The Great Depression ended nearly 60 years ago, and the man who diagnosed it, John Maynard Keynes, has been dead since 1946. The U.S. hasn't had a recession since 1991. The consensus outlook is for growth and more growth. Even so, a major new textbook for introductory economics--Principles of Economics by N.Gregory Mankiw--takes feel-good economics too far. Mankiw doesn't get around to "short-run economic fluctuations" until page 681 of the 775-page book. That means students who take macroeconomics in the spring won't encounter booms, busts, and Keynes until late April, when animal spirits and Frisbees are flying high on campus.
Harcourt Brace hopes that Mankiw's 99%-Keynes-free perspective will find a large audience: It paid the mainstream Harvard University economist an unprecedented $1.4 million advance to write it. If Harcourt Brace is even a little right, Mankiw will play a big role in shaping public opinion about how the economy works. After all, as Keynes himself once wrote: "Practical men, who believe themselves to be quite exempt from intellectual influences, are usually the slaves of some defunct economist."
SOLID GROUND. Defunct he may be, but Keynes deserves better than being relegated to the last three chapters of this new textbook. Mankiw says he left Keynes and business cycles for the end because he wanted to give readers a solid grounding in less controversial material first, such as factors in long-term growth. "It's better to start off with what we know," says Mankiw.
Mankiw, 39, also cheerfully admits that the book was shaped by today's healthy economy. "If you were writing in the mid-1940s, the big economic event of your lifetime was the Great Depression," he says. "Today, how to avoid another depression is not the first thing on your mind. You're more interested in the effects of international trade or why productivity growth has slowed down."
It's true that we're not fretting over an imminent depression. But even today, most economic news is about issues related to the business cycle, such as inflation, unemployment, and what the Federal Reserve should do about interest rates. Those can't be understood without a grasp of what affects short-run economic performance.
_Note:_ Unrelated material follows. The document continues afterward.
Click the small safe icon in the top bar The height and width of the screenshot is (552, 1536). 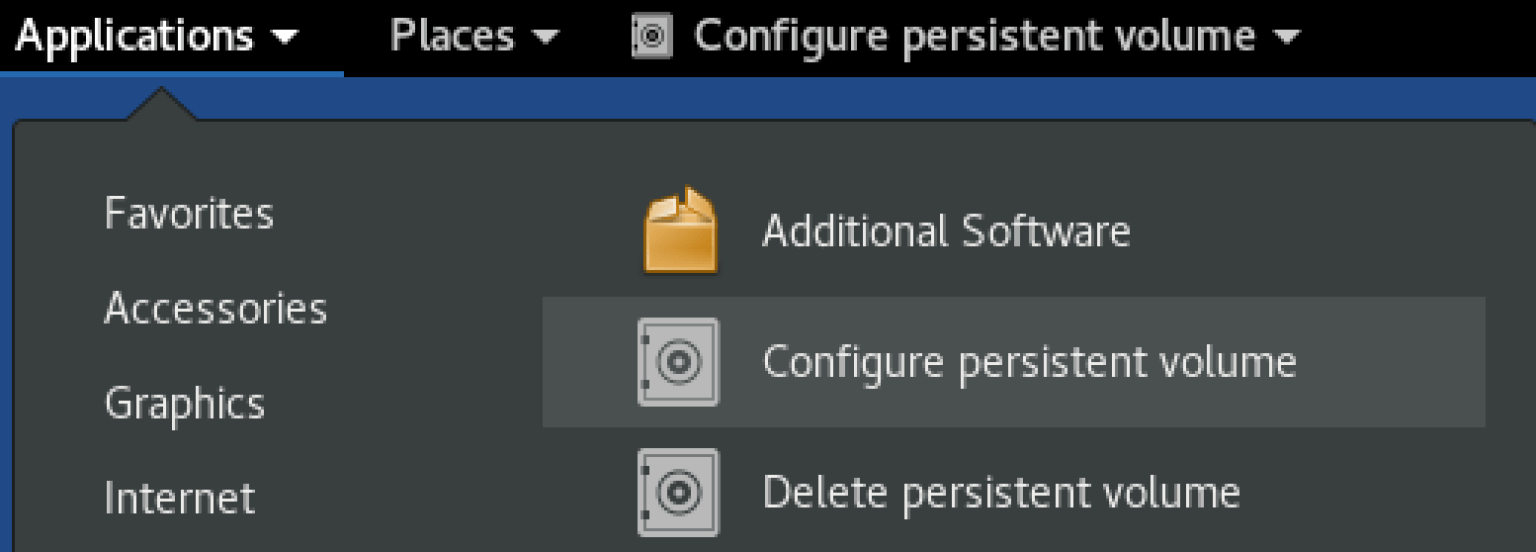[x=650, y=37]
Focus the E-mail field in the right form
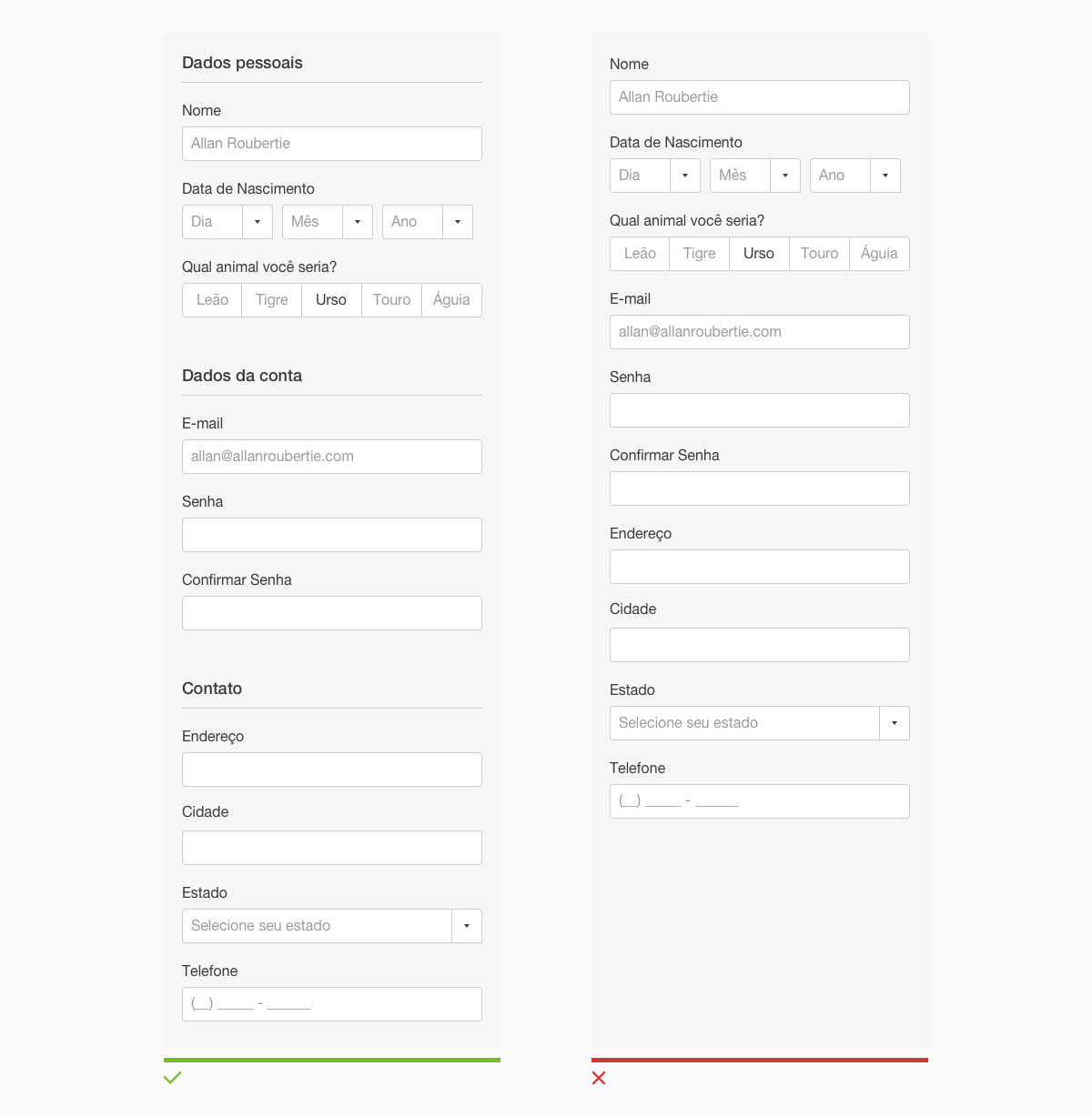 (760, 332)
Keynes began to fade by the 1980s, as conservative economists swept into Washington and academia. They decried big government as too meddlesome to the free market and dismissed the idea of Keynesian stimulus as just an excuse to bloat the deficit.
But you can study Keynes's theories and appreciate his contributions without buying into government intervention. In fact, today's neo-Keynesian economics borrows heavily from conservative schools of thought such as monetarism and the school of rational expectations. In turn, followers of those schools have been forced to admit that on some points, Keynes was right.
There was a time when textbooks went too far in slavishly following Keynes. The early editions of Economics by Nobel laureate Paul A. Samuelson starting in 1948 were almost primers on Keynes--a problem corrected in later years. (The McGraw-Hill Companies, parent of BUSINESS WEEK, publishes Samuelson as well as the top seller, Economics by Campbell R. McConnell and Stanley L. Brue.)
Mankiw may have tilted too far the other way. Economist Paul R. Krugman of the Massachusetts Institute of Technology says he's writing a textbook--due out in 2000--that places Keynes and the business cycle at the front of the macroeconomics section. Says Krugman: "Recessions are the defining question in macroeconomics."
Mankiw is no anti-Keynesian. He co-edited a collection called New Keynesian Economics. He named his border terrier Keynes. Mankiw says he merely felt that economics has more to contribute on questions of long-term growth than on the short-term issues Keynes dwelt on.
But is the long run really the proper focus? On that topic, Mankiw himself cites one of Keynes's most famous observations: "The long run is a misleading guide to current affairs. In the long run we are all dead."